Cavan and Monaghan Education and Training Board held their inaugural ‘Local Arts in Education Partnership’ meeting in the Garage Theatre on Thursday last with special guest Dr. Katie Sweeney, National Director for the Integration for the Arts in Education, from the Department of Education and Skills addressing the meeting. The meeting was chaired by the Chairman of the ETB Joe McGrath and Dr. Sweeney opened the meeting by congratulating the ETB as the first in the country to be up and running with a shared sense of duty from Cavan County Council and Monaghan County Council. She was hugely impressed by the collaborative approach taken by both local authorities.

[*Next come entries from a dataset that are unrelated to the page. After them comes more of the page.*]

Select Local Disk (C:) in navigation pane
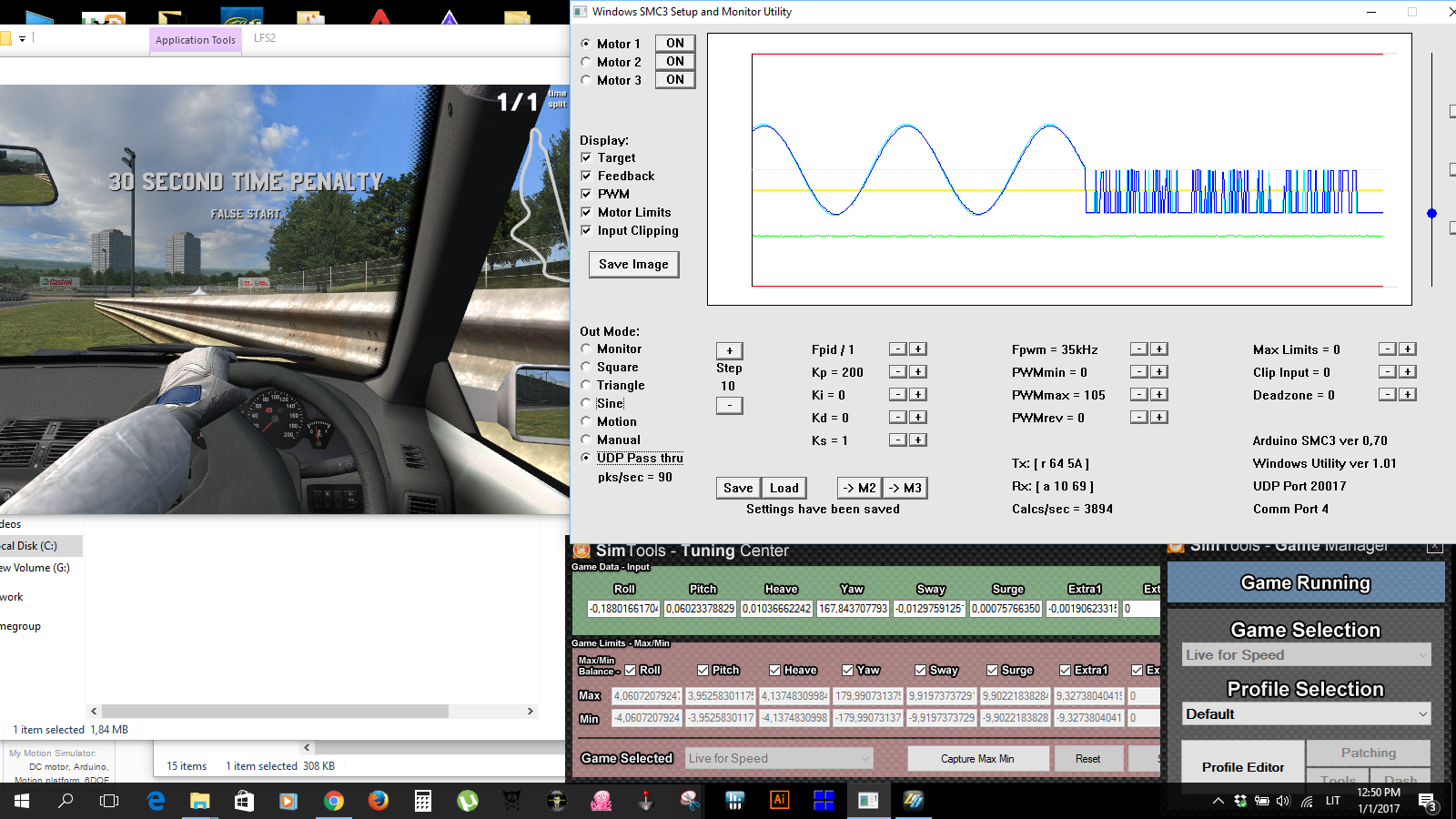This screenshot has width=1456, height=819. (29, 546)
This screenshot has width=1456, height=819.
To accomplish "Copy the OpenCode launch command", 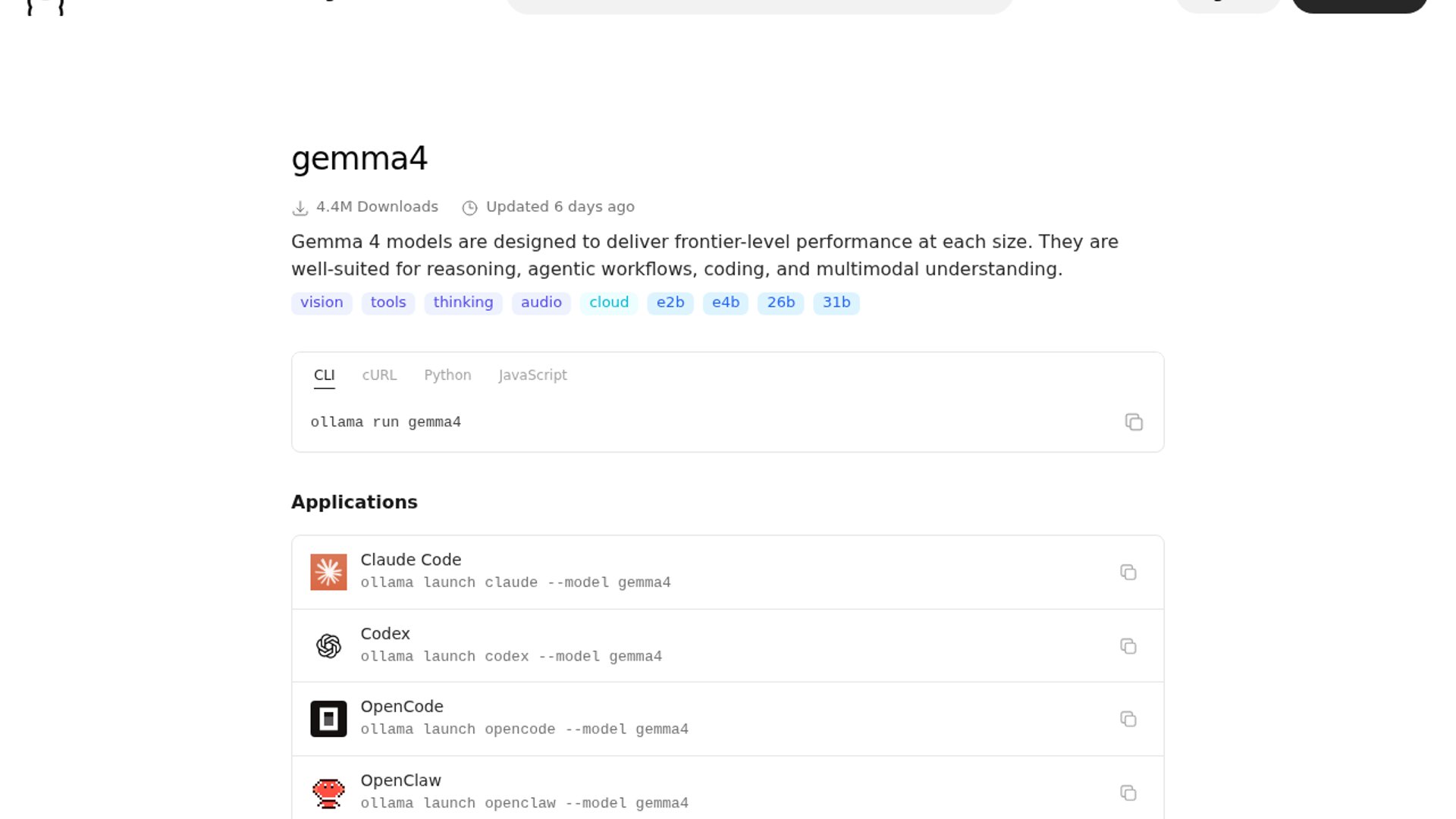I will point(1128,719).
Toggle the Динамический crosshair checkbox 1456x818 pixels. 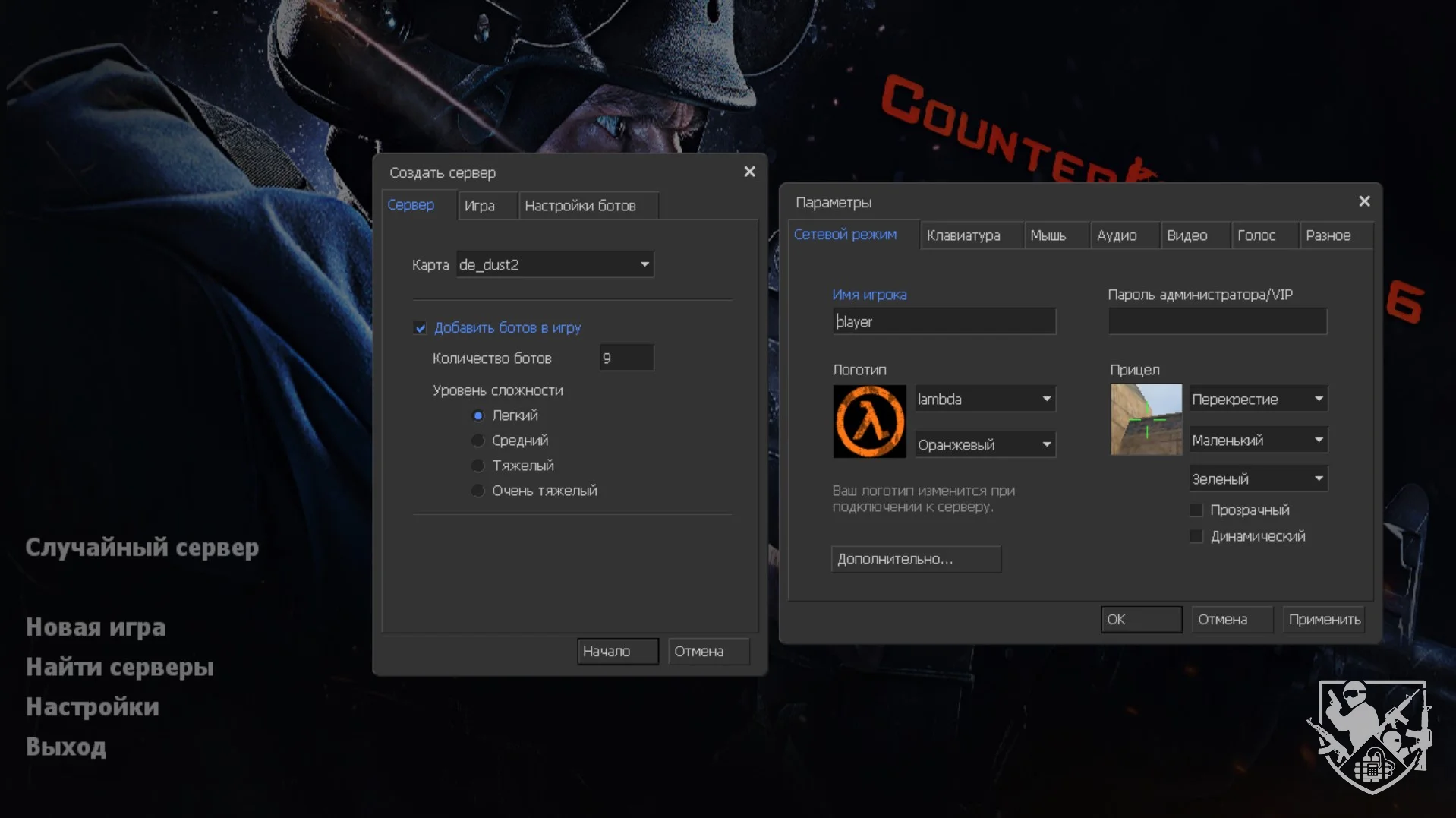pos(1196,536)
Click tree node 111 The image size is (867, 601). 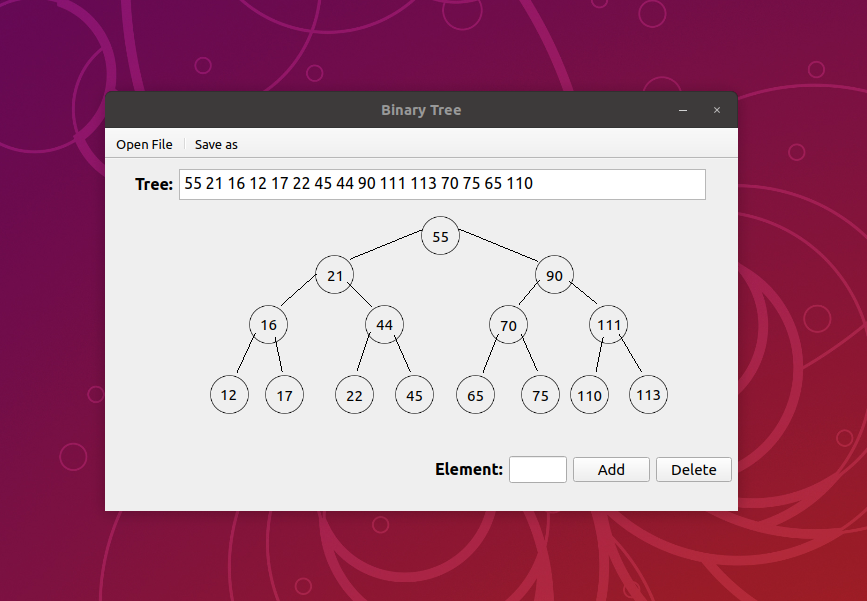tap(609, 325)
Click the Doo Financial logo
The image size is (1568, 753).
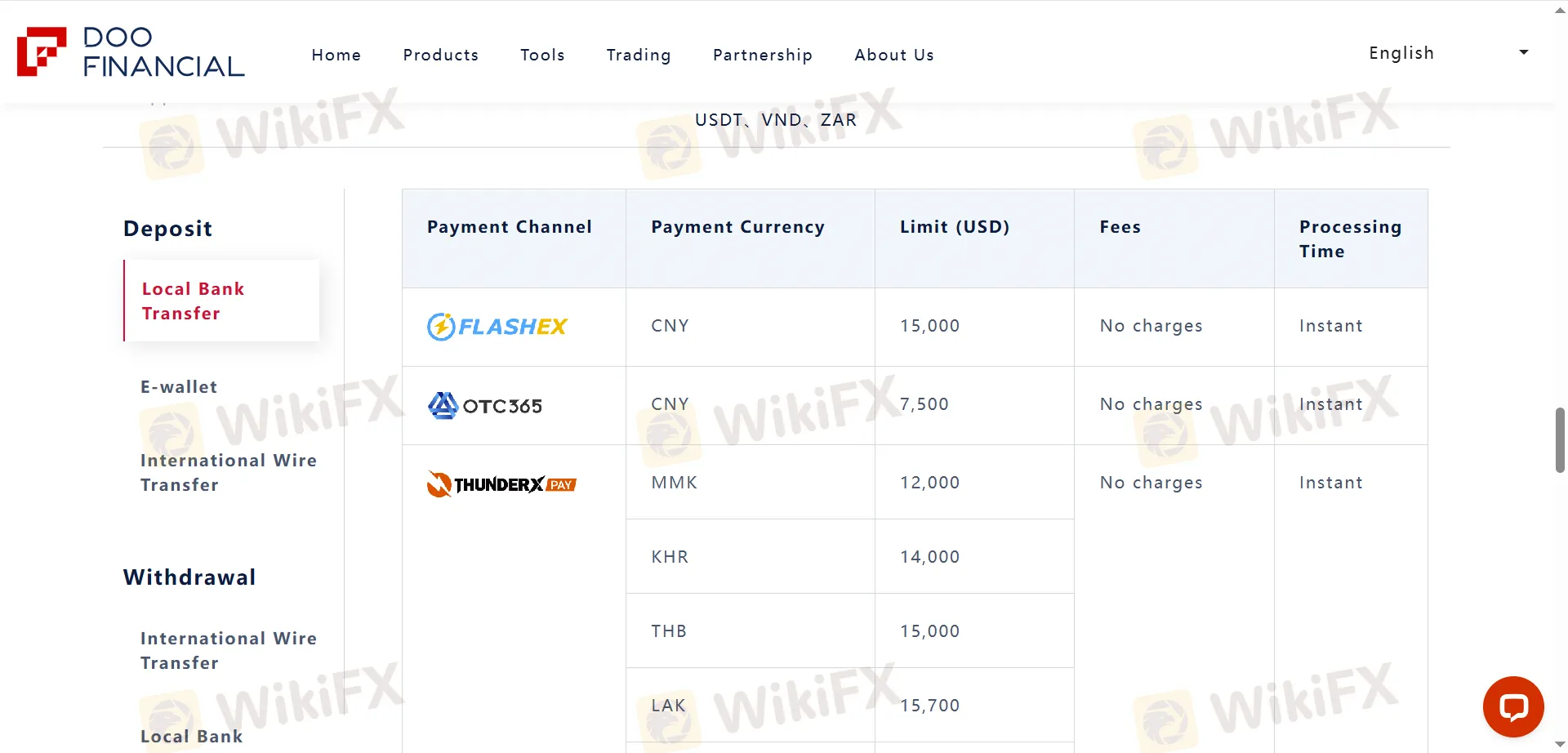(131, 52)
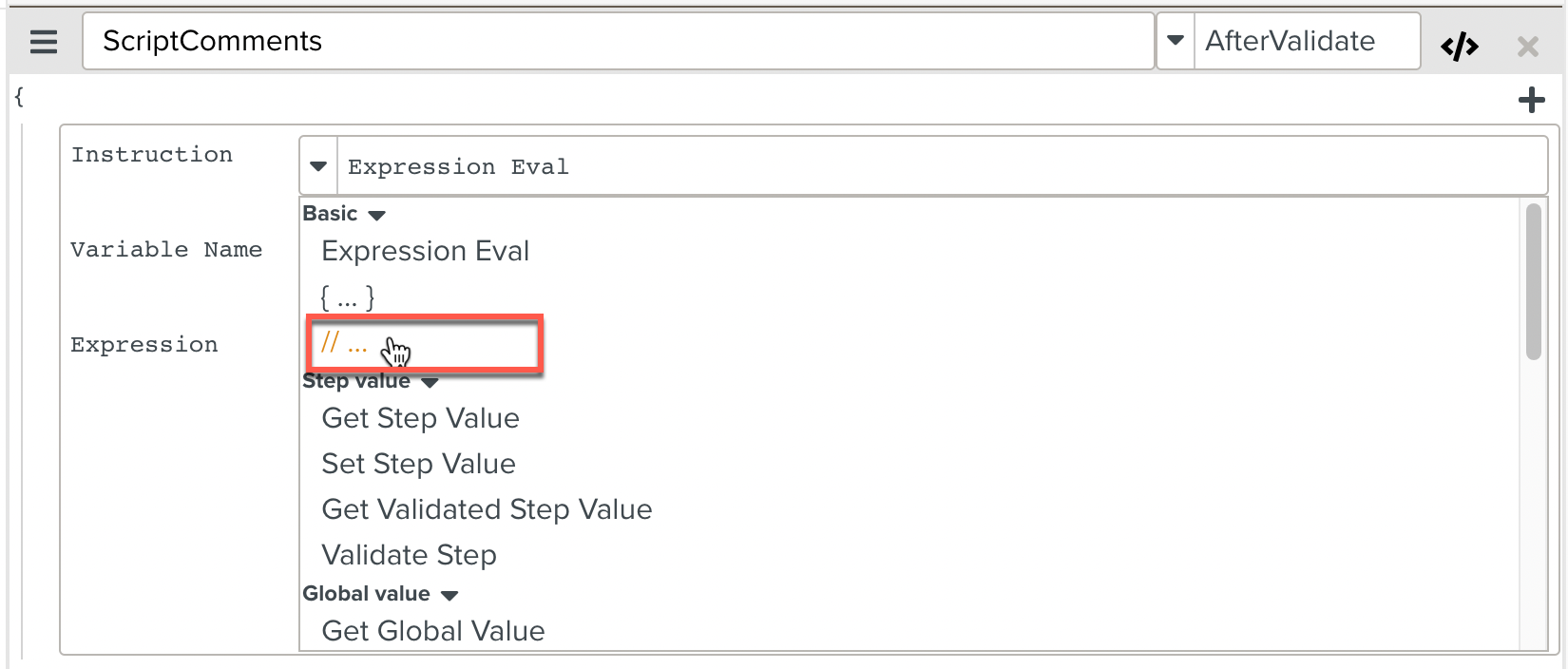
Task: Click the plus add instruction icon
Action: (x=1531, y=100)
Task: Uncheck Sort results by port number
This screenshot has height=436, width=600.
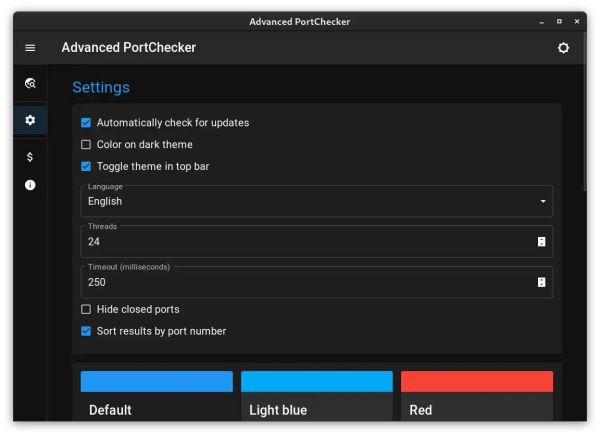Action: click(86, 331)
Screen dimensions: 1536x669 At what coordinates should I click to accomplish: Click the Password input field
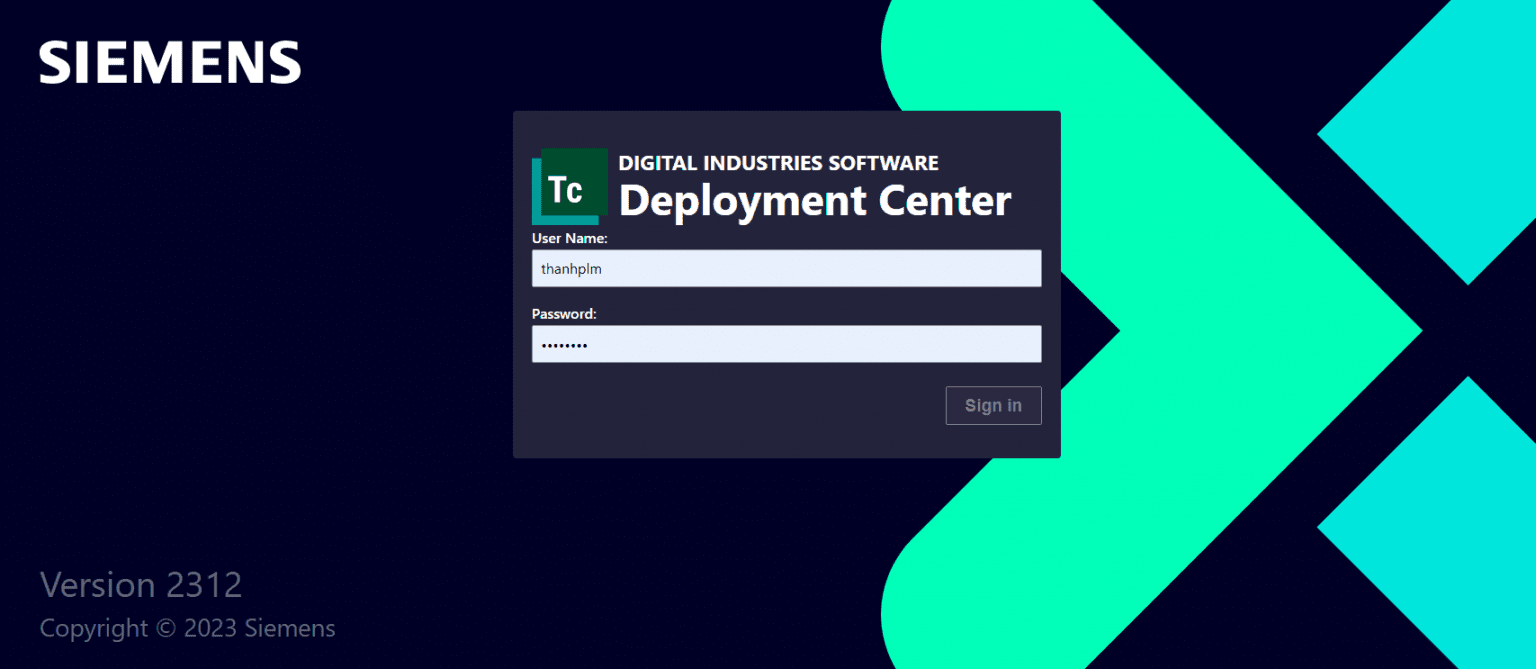pyautogui.click(x=786, y=343)
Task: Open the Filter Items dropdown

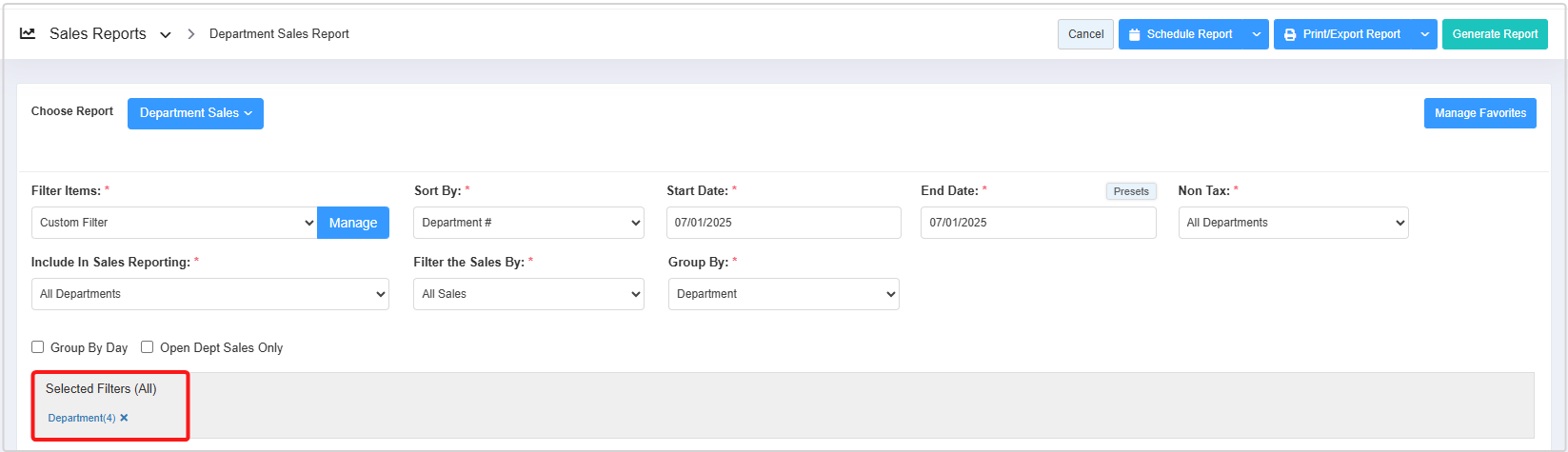Action: pos(174,223)
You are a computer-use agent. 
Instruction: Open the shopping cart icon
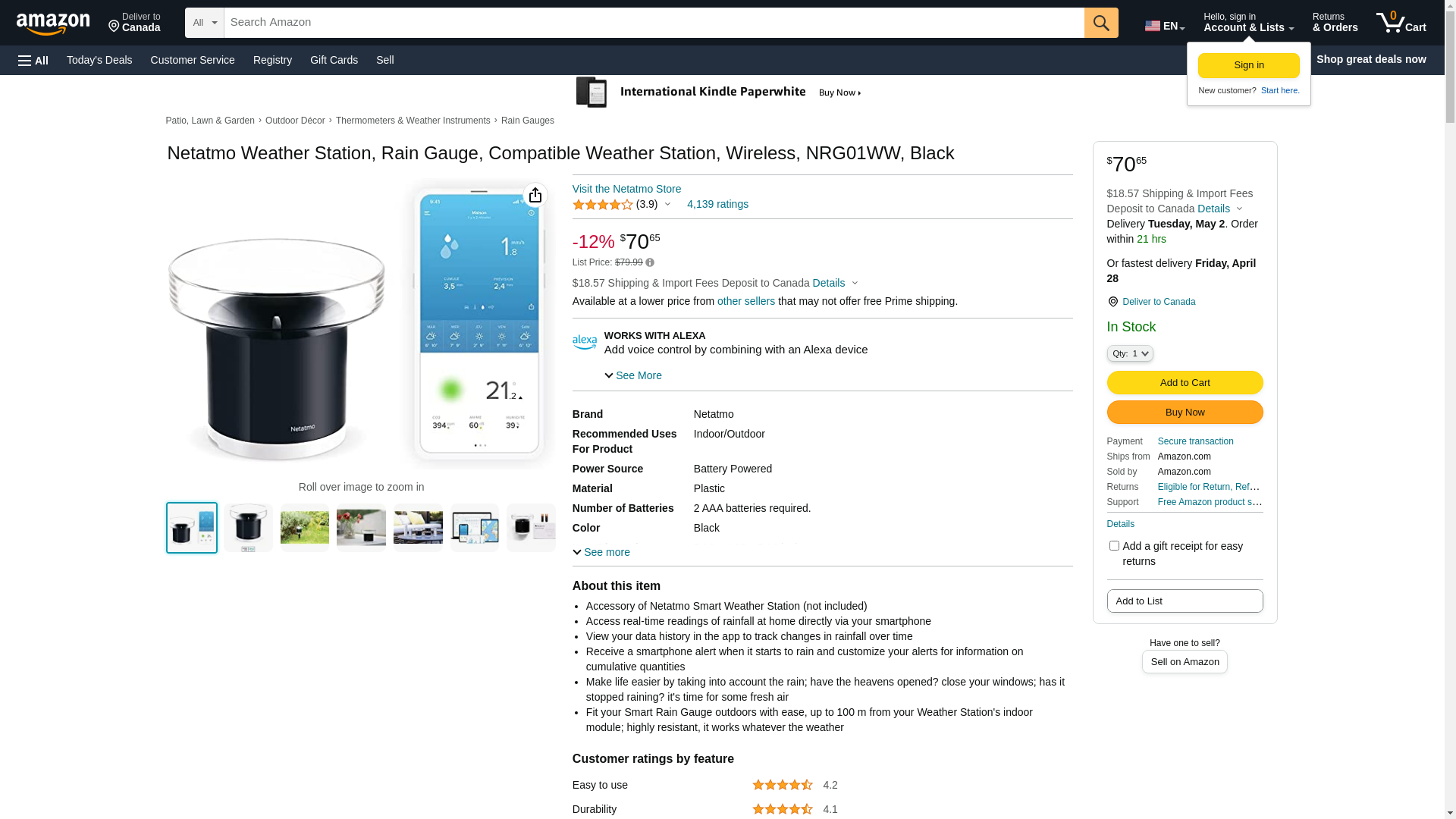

With Eugene Cummins, Chief Executive in Monaghan County Council and Catriona O’Reilly Arts Officer with Cavan County Council in attendance there was a great sense of opportunity and endless possibility with all three stakeholders playing an important role in achieving the goals and aspirations of the Arts in Education Charter which was published in 2013 by the Department of the Arts, Heritage and the Gaeltacht and Department of Education and Skills.
There was a busy agenda set out by the Arts Education Officer, Niamh Smyth, which covered a huge range of arts disciplines from the visual to performing and the literary arts. There was some discussion around the definition of the arts-in-education and the key characteristics. Niamh Smyth identified, ‘Arts-in-education practice involving skilled, professional artists of all disciplines working for and with schools in the making, receiving and interpreting of a wide range of arts experiences. Arts-in-education practice can happen within or outside the school. It ranges from once-off visits, through more extended programmes, to intensive, collaborative projects’.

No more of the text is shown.